#MexicoToday – Last week we posted about how Jessica Seba and I were chosen to be a part of the Mexico Today program and today it is my pleasure to post a re-cap of the kick-off event that was held in Oaxaca over the weekend.
It was clear that the weekend was going to be a cultural treat immediately after stepping off the plane Friday as we were greeted by the traditional sounds of the marimba, a type of xylophone that originated in southern Mexico. After being transferred to our hotel, the gorgeous Camino Real Oaxaca, we met for an introduction cocktail followed by a mezcal tasting, which really put us in the spirit – pun intended.
After we’d become well acquainted with tequila’s smokey sister, we moved to the old chapel of the Camino Real (the 5-Star Camino Real is housed in what was originally the convent of Santa Catalina) for a massive buffet of Oaxacan flavors. As we ate, a group of traditional dancers performed many of the dances of the Guelaguetza festival, which is an extravagant event that takes place on a hillside in Oaxaca each year.
Saturday began with an insightful meeting which included a panel discussion including guest speakers Antonio del Rosal Stanford (Mexican Brand Coordinator), Alejandro Ruiz (the famed chef of Casa Oaxaca), and Jacobo Angeles (a local artisan famous for his Alebrijes – brightly colored wooden figures). Following the discussion, we were driven out into the countryside to visit Jacobo’s workshop and learn about how the alebrijes are made. Before the demonstration, we were treated to more dancing, mezcal, and a fabulous lunch prepared by Jacobo’s family. During lunch, I was able to try chapulines for the first time, which are toasted grasshoppers – a traditional delicacy of Oaxaca.
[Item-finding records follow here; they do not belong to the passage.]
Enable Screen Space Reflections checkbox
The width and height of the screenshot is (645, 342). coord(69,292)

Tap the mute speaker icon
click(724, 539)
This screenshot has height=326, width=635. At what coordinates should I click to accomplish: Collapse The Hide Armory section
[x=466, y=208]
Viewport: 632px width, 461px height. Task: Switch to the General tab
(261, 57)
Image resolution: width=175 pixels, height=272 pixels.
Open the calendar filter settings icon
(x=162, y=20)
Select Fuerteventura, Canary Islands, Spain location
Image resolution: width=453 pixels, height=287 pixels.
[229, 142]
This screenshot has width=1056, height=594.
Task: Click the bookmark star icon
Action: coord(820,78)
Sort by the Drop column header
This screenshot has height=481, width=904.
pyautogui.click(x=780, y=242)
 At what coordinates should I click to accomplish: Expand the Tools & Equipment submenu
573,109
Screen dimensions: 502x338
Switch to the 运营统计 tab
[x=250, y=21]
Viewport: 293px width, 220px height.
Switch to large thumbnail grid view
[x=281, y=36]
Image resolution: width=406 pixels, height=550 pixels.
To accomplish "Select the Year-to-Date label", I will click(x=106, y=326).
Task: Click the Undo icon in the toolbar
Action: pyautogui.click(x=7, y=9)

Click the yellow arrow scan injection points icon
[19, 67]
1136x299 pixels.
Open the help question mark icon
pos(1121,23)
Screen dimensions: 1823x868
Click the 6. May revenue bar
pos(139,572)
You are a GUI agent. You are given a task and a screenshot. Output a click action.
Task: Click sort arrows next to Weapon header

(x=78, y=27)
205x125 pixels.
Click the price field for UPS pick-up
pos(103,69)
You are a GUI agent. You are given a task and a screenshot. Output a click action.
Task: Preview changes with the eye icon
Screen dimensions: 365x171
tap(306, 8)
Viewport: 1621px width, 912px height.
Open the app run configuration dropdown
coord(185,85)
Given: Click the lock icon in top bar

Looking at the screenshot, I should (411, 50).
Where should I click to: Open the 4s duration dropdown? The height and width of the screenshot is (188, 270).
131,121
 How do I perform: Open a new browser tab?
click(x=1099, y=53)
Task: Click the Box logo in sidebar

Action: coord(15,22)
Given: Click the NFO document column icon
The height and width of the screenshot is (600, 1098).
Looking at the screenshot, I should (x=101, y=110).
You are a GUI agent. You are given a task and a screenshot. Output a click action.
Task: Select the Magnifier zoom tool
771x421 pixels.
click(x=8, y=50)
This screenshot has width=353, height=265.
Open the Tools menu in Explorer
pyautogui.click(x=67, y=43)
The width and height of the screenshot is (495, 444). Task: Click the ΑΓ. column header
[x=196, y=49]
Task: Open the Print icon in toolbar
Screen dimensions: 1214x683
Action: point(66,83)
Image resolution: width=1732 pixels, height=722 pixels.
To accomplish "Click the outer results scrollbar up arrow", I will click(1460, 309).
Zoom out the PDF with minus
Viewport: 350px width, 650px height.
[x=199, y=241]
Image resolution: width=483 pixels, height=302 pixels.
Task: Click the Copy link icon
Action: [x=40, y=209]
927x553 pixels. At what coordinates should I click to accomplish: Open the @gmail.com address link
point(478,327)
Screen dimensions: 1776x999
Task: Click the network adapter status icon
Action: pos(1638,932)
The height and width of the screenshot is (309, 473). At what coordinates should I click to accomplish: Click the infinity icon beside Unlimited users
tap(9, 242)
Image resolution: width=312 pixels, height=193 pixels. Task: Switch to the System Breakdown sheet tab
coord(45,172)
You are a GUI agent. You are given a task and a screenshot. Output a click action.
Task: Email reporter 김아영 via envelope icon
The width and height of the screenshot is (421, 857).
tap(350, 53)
I must say, I quite enjoyed them and found them to taste like salted cranberries.
Returning from Jacobo’s workshop, we had just enough time to freshen up before joining a marching parade in the street (although a few of us snuck off to watch the USA vs. Mexico football match in a local cantina). Jessica tells me the parade was a highlight of the trip as our group carried colorful candles while they followed a group of traditional dancers through the streets – all the while being fed shots of mezcal. Some of our group were carried on the shoulders of some locals (atop a leather bull) and at the end of the parade, the group was greeted by a giant “Welcome Mexico Today” in fireworks. Back in the cantina, we saw fireworks of our own as the US went up 2-0 on Mexico, only to be destroyed 4-2.
The group reconvened at Casa Oaxaca where chef Ruiz prepared a delicious three-course meal consisting almost exclusively of local meat and produce. Chef Ruiz has been a huge proponent of the “Local Foods” movement as growing and using your own food and produce has always been a way of life in the fertile lands of Oaxaca.
Dinner was followed by drinks on the town square, where we were serenaded by local mariachi bands and a few passing troubadours. Drinks were followed by more drinks in a cozy cantina around the corner from the Camino Real, which, for some of us, made for an interesting Sunday morning meeting. Grogginess aside, the farewell meeting was touching. I think I speak for the group when I say it was a true pleasure to meet so many talented people who all share a real love for Mexico. Journey Mexico, Jessica, and I are all honored to be a part of such a committed group, and we’d like to thank the Mexican Tourism Board, Marca País – Imagen de México, and Ogilvy for putting together such an inspired initiative and such a wonderful event.